Wow. That's pretty direct, eh? This is the question posed by two authors I discovered in my research about crisis communications and ethics [Source: T. Pauchant and I. Mitroff, Transforming the Crisis-Prone Organization (San Francisco: Jossey-Bass, p. 5-6)]. 

I had not thought of preparation as an ethical component of crisis communication. Sure, we want to be prepared with a good monitoring process, a clear response/mitigation plan and organization, and an organized communication function. I thought of that simply as "good form," as a British colleague used to say.

Until I ran across this statement, I did not consider the ethics of preparation. Now that my eyes were open, I had to dig a bit deeper to learn how to make this concept visible. Here's what I found.

I found I'm not the only one who asks, "What's the question?" In fact, an organization called the Ethics & Compliance Initiative outlined six questions in a 2015 report to its members, all of them clearly in our public relations wheelhouse:

  1. The crisis team: Is someone in the room who will uphold company values?
  2. What values will our stakeholders expect us to honor in a crisis?
  3. Do we have the right values to guide us in a crisis?
  4. How will our people and culture react to crisis?
  5. How will we know when we’ve recovered from crisis?
  6. Have we established trust with external audiences?
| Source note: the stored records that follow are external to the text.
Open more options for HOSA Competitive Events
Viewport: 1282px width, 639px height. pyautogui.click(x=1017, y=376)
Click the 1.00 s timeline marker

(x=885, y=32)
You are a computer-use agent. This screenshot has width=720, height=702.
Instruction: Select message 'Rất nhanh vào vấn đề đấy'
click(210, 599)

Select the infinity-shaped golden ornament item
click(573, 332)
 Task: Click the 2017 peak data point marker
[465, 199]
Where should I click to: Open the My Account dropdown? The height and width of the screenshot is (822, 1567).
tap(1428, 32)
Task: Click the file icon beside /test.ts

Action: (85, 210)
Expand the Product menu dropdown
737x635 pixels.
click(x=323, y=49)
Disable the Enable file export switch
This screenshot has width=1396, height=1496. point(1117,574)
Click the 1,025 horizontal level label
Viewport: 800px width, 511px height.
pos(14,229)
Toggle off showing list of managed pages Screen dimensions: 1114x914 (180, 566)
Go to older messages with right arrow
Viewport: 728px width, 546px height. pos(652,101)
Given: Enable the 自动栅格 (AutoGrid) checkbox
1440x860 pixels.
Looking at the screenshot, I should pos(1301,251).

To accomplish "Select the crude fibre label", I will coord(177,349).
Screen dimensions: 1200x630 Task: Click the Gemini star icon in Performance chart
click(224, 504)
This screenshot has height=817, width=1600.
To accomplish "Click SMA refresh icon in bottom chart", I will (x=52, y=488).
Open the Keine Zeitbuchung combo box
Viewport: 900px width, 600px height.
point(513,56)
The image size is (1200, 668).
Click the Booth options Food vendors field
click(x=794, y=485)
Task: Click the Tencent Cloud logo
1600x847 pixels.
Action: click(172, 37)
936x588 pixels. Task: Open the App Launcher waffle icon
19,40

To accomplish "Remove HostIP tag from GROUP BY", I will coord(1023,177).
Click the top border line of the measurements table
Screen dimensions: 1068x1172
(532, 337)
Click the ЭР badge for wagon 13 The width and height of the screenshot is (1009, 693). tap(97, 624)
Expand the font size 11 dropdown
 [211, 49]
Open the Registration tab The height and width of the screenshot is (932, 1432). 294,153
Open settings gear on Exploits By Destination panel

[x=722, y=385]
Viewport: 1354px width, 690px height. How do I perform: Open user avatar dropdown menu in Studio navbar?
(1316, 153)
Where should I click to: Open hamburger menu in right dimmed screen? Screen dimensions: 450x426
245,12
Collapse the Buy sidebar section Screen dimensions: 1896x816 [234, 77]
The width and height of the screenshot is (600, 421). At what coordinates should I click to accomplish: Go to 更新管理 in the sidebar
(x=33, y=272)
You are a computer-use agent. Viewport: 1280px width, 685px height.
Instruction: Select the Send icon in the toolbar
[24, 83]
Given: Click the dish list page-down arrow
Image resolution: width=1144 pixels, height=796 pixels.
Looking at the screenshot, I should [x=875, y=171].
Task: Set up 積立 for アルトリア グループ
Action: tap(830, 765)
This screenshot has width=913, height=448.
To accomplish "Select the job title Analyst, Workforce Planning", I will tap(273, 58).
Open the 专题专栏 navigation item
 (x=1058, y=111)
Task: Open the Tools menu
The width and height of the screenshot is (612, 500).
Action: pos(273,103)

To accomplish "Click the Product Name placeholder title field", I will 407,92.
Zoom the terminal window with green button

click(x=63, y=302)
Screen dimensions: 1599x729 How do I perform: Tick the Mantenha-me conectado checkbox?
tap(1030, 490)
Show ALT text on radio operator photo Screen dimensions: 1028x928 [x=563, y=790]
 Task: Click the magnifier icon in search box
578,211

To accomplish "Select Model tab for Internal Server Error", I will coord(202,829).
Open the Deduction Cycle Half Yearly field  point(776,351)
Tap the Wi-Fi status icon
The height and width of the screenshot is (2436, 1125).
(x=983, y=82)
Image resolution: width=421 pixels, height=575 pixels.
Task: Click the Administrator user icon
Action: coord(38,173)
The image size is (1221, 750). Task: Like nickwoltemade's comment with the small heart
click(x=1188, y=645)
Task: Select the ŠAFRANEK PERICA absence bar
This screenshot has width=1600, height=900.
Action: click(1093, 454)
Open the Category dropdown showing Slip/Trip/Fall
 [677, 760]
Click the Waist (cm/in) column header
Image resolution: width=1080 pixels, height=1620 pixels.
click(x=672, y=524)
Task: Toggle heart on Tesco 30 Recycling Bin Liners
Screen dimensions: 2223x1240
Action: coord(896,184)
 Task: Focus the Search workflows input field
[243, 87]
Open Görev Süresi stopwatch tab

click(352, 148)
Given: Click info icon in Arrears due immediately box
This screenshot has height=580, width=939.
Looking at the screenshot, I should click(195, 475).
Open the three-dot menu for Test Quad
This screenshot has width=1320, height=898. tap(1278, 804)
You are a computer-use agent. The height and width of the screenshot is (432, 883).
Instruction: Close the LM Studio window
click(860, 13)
Fortunately, the report included actions we can take to address these questions. They are:

  1. Review corporate values
  2. Conduct periodic ethics training for employees who serve on the crisis team
  3. Conduct a comprehensive stakeholder review
  4. Review crisis comms plans and outline ethics-related messages
  5. Conduct a culture assessment
  6. Make systematic “deposits in the credibility bank”
  7. Plan to be a thought leader if a crisis occurs
  8. Have additional resources at the ready

These are not unilateral actions. As #8 states, it's essential for us to involve leaders of other functions in crisis preparation and practice. Your executive team, operations team, financial, legal, supply chain and risk management leaders all play roles. It is our job to bring the preparation question/challenge to our decision-makers and to assist them – and others – to develop answers.

When it comes to crisis preparation and the ethical questions involved, we have to ask ourselves another age-old question, "If not us, who? If not now, when?" For more information about PRSA's Code of Ethics, see the Ethical Standards Advisories at prsa.org/ethics.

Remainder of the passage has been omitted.